Hoy, en esta época de adviento, entra en escena un personaje singular: Juan
Bautista. Llamaba la atención por su forma de vestir, por su alimentación (un
tanto peculiar) y, sobre todo, por su forma de ser: no cuidaba tanto de su
cuerpo como de la esperanza del Pueblo de Israel. Era una trompeta que rompía
de arriba abajo el silencio sobre el Mesías y emplazando a la conversión; a
mirar de otra forma la venida del Salvador; a regresar de los palacios de la
injusticia, del todo vale o de la comodidad.
Este
segundo domingo de Adviento y el siguiente –el Tercero— la figura del Bautista
es eje central para nuestras meditaciones.
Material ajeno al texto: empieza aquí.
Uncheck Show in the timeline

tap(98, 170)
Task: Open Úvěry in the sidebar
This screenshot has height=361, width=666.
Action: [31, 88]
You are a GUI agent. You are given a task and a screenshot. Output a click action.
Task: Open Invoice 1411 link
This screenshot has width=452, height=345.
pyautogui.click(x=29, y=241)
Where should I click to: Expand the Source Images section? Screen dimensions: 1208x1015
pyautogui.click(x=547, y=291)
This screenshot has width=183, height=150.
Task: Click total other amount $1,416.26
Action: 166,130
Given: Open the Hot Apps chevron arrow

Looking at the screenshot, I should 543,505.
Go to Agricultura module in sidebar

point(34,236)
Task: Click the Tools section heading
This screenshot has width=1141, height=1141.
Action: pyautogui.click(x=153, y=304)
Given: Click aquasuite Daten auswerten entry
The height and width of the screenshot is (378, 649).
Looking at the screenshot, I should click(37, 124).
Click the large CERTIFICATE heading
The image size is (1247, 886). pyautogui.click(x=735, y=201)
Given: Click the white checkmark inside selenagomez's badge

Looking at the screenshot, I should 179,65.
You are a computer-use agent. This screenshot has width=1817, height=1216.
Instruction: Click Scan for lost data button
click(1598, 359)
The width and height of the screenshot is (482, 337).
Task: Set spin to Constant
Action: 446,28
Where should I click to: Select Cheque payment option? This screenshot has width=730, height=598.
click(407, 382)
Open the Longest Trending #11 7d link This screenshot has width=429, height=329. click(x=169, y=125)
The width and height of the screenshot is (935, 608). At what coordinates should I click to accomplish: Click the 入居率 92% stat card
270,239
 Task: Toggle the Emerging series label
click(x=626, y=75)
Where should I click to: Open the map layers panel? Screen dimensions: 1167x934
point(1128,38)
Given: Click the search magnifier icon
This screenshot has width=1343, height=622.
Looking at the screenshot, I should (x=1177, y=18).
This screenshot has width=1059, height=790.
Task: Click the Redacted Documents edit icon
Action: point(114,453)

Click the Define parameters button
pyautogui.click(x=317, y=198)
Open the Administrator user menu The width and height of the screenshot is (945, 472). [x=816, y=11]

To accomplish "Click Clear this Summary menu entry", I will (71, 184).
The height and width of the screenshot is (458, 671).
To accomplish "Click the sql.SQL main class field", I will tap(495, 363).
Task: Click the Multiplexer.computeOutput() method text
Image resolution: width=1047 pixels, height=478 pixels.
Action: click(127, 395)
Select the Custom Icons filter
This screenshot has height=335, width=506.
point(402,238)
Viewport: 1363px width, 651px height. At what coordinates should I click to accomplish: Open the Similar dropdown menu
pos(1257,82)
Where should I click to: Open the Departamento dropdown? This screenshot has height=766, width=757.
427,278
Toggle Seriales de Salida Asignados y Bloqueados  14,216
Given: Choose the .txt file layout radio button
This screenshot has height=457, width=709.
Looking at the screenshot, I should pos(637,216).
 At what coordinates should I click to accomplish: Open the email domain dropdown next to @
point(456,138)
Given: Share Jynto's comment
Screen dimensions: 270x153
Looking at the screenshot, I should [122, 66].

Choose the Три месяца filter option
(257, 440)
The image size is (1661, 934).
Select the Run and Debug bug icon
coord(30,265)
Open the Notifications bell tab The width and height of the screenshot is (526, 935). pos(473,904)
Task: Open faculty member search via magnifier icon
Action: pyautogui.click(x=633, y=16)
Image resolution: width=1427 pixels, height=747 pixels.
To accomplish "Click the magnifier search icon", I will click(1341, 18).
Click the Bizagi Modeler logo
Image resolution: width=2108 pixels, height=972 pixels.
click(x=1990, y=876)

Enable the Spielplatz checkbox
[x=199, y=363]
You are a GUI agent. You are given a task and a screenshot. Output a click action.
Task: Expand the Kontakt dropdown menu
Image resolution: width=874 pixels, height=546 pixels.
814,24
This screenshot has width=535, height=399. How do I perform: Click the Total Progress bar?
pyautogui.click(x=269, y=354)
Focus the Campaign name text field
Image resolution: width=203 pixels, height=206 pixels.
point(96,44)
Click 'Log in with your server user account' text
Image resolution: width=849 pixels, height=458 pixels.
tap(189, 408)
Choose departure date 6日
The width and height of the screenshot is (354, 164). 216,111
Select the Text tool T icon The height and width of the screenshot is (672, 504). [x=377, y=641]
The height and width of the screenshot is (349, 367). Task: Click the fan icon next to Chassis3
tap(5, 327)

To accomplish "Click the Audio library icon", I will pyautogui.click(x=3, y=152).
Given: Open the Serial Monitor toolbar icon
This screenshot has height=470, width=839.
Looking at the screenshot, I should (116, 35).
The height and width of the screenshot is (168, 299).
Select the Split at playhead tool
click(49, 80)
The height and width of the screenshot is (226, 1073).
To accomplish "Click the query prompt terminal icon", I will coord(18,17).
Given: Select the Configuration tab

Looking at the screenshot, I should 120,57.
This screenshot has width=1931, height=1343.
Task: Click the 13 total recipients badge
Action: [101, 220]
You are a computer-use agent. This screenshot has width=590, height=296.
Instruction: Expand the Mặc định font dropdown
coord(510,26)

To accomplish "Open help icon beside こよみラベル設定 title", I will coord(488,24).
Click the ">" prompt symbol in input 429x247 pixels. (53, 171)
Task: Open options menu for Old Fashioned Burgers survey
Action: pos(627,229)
Desde la austeridad, la justicia y
la honradez, Juan se dirige a sus contemporáneos y les anuncia que la llegada
de Dios está muy cercana. Les pide reordenar sus vidas, mejorar sus caminos y
pedir perdón por sus pecados. Y ello es igual para nosotros hoy: no podremos
cambiar si no somos capaces de entender y evaluar con honradez nuestras propias
faltas. Podemos, tal vez, tener en el corazón un rescoldo de presencia del
Señor, pero su nuestra vida cotidiana está marcada por el desorden, por la injusticia,
por la insolidaridad, por el pecado en definitiva; no podremos ver a Jesús
aunque El pase por delante de nosotros. Y lo primero de todo, por tanto, es
nuestra disponibilidad, hacer el camino posible. Si no estamos dispuestos a
recibir el Señor el tiempo de Adviento no sirve para nada.